EXERCISE DIRECTIONS: What do the lines from the top of the data through the line with "Task: Switch to the Start-up tab" say? Quote them exactly and include both ends.

Entries taken from a collection:
########################################

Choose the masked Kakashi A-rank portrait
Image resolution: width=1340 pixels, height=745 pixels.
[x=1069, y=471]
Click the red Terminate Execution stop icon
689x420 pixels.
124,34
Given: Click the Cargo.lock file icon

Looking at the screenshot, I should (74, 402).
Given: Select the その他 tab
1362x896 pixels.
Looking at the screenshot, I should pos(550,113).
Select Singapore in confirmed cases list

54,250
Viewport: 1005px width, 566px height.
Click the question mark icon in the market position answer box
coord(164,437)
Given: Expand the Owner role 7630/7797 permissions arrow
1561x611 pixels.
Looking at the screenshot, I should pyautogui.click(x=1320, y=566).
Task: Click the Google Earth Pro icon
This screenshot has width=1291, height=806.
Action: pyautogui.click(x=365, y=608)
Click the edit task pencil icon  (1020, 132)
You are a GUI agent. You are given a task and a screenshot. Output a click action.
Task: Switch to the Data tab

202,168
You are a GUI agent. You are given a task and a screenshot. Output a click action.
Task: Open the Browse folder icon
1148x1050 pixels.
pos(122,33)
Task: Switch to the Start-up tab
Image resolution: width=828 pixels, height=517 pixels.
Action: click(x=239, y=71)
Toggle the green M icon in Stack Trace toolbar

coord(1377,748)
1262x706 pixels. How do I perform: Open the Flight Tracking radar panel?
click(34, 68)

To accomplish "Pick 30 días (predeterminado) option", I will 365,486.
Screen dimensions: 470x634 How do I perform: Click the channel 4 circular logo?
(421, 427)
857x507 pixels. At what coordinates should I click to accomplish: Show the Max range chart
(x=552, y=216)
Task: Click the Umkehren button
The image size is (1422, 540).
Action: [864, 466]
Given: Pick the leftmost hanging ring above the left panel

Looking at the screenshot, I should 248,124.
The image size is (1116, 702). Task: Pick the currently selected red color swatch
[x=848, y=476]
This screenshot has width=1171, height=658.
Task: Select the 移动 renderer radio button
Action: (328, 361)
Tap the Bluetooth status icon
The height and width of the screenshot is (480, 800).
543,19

########################################

RESULT OF THE TASK:
Choose the masked Kakashi A-rank portrait
Image resolution: width=1340 pixels, height=745 pixels.
[x=1069, y=471]
Click the red Terminate Execution stop icon
689x420 pixels.
124,34
Given: Click the Cargo.lock file icon

Looking at the screenshot, I should (74, 402).
Given: Select the その他 tab
1362x896 pixels.
Looking at the screenshot, I should pos(550,113).
Select Singapore in confirmed cases list

54,250
Viewport: 1005px width, 566px height.
Click the question mark icon in the market position answer box
coord(164,437)
Given: Expand the Owner role 7630/7797 permissions arrow
1561x611 pixels.
Looking at the screenshot, I should pyautogui.click(x=1320, y=566).
Task: Click the Google Earth Pro icon
This screenshot has width=1291, height=806.
Action: pyautogui.click(x=365, y=608)
Click the edit task pencil icon  (1020, 132)
You are a GUI agent. You are given a task and a screenshot. Output a click action.
Task: Switch to the Data tab

202,168
You are a GUI agent. You are given a task and a screenshot. Output a click action.
Task: Open the Browse folder icon
1148x1050 pixels.
pos(122,33)
Task: Switch to the Start-up tab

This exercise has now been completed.